To better describe environmental uncertainty, Bertuccelli et al. [
17] proposed a probabilistic approach that divides the task area into units, each associated with the probability of target presence, establishing a target probability graph. This method has achieved good results in target search and is widely recognized. Building on the MARL framework and the target probability graph, Zhang et al. [
18] designed a confidence probability graph using evidence theory and proposed a Double Critic DDPG algorithm. This approach effectively balances the bias in action-value function estimation and the variance in strategy updates. Hou et al. [
19] converted the probability function into a grid-based goal probability graph and proposed a MADDPG-based search algorithm, improving search speed and avoiding collisions and duplications.

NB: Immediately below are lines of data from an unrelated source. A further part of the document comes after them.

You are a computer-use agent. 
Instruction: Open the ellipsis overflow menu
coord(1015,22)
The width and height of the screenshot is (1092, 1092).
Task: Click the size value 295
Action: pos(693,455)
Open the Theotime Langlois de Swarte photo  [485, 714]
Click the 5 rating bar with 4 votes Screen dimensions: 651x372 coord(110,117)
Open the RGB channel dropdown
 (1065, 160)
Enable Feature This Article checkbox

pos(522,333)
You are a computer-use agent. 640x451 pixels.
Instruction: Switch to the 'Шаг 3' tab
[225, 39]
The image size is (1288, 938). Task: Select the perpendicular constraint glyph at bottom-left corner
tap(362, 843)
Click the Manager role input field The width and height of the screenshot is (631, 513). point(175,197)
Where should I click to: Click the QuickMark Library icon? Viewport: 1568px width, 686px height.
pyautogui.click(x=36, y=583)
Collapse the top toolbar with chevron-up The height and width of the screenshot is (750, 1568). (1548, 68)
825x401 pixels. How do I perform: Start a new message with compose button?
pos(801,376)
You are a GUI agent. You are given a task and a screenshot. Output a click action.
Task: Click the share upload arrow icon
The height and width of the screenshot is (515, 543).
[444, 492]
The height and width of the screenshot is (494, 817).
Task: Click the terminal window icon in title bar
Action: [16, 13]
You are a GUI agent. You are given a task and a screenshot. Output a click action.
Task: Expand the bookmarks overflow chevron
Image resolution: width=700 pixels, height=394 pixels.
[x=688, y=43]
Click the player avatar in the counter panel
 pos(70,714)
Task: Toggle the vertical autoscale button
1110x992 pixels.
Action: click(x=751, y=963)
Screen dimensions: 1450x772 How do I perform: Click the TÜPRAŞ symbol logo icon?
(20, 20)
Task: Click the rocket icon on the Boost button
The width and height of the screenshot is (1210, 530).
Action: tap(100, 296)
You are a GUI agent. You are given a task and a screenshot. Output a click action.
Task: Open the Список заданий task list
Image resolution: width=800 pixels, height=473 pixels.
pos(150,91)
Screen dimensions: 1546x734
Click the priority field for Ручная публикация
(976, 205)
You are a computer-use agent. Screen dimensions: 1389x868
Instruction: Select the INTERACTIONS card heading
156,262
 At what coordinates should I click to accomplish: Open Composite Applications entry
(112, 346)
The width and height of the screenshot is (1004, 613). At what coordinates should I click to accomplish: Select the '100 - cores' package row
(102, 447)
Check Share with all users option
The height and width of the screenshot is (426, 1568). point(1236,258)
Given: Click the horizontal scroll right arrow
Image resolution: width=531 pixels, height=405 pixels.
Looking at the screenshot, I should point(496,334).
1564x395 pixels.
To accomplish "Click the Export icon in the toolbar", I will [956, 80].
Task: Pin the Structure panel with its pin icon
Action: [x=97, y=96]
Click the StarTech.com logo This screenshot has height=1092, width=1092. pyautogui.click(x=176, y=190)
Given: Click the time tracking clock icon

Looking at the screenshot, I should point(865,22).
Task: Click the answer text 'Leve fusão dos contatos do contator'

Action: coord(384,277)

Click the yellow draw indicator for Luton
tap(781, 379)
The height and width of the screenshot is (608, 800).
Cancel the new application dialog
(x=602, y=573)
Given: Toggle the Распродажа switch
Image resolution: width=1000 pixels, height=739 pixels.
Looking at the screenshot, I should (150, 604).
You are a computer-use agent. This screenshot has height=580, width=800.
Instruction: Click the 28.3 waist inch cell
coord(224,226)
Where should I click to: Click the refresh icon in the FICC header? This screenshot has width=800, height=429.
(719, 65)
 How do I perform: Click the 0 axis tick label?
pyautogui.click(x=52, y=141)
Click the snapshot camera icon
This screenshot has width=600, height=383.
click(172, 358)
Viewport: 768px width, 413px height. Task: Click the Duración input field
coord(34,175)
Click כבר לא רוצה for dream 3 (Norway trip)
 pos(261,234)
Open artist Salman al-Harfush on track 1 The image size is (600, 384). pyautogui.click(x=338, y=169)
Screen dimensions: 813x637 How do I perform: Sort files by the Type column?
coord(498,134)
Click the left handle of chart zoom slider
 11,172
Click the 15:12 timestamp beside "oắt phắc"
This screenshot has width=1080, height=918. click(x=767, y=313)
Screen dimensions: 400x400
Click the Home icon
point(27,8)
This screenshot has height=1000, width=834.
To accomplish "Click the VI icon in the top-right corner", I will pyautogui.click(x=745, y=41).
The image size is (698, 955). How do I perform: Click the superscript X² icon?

Multi-UAV target search has made some progress at this stage, but two challenges remain. Firstly, the utilization of sample data remains inefficient, and balancing utilization and exploration presents a challenge. Existing MARL algorithms primarily employ neural networks such as fully connected networks and convolutional networks, which fail to simultaneously achieve efficient utilization of temporal and spatial information in the sample data, and also lack effective environmental exploration. Secondly, the behavioral modeling of dynamic targets is relatively simple, and existing work primarily considers changes in the target's position over time, often transforming the target search problem into a target tracking problem. In actual non-cooperative target search scenarios, targets may exhibit escape behavior, actively changing their position to evade detection and potentially using environmental blind spots to hide, preventing real-time tracking by UAVs. Addressing the challenges identified above, this paper investigates the Multi-UAV Escape Target Search (METS) problem in complex environments. The contributions of this paper are summarized as follows:
The simulation environment for the METS problem is constructed, introducing a Target Existence Probability Map (TEPM), and an appropriate probability update method is employed for the escaping target. Based on the TEPM, a Local State Field of View is designed, with local state values obtained through entropy calculation. Additionally, a new state space, action space, and reward function are devised within the framework of Decentralized Partially Observable Markov Decision process (DEC-POMDP). Ultimately, a model that addresses the METS problem is established.
To enhance the MARL algorithm's ability to process spatio-temporal sequence information and improve environmental exploration, this paper propose the Spatio-Temporal Efficient Exploration (STEE) network, constructed using a Convolutional Long Short-Term Memory network and a Noise network. This network is integrated into the MAPPO algorithm, and its impact on the overall performance of the MAPPO algorithm is validated.
For searching the escape target in the METS problem, the Global Convolutional Local Ascent (GCLA) mechanism is proposed. A Multi-UAV Escape Target Search Algorithm Based on MAPPO (ETS-MAPPO) is introduced by combining the STEE network. This algorithm effectively addresses the challenges of searching for escape target, and experimental comparisons with five classical MARL algorithms show significant improvements in the number of target searches, the area coverage rate, and other metrics.
The remaining chapters of this paper are organized as follows:
Section 2 defines the system model and provides a mathematical formulation of the METS problem.
Section 3 introduces the ETS-MAPPO algorithm within the MARL framework and describes it in detail. In
Section 4, experiment results are presented to validate the effectiveness of ETS-MAPPO.
Section 5 concludes the paper and outlooks the future research.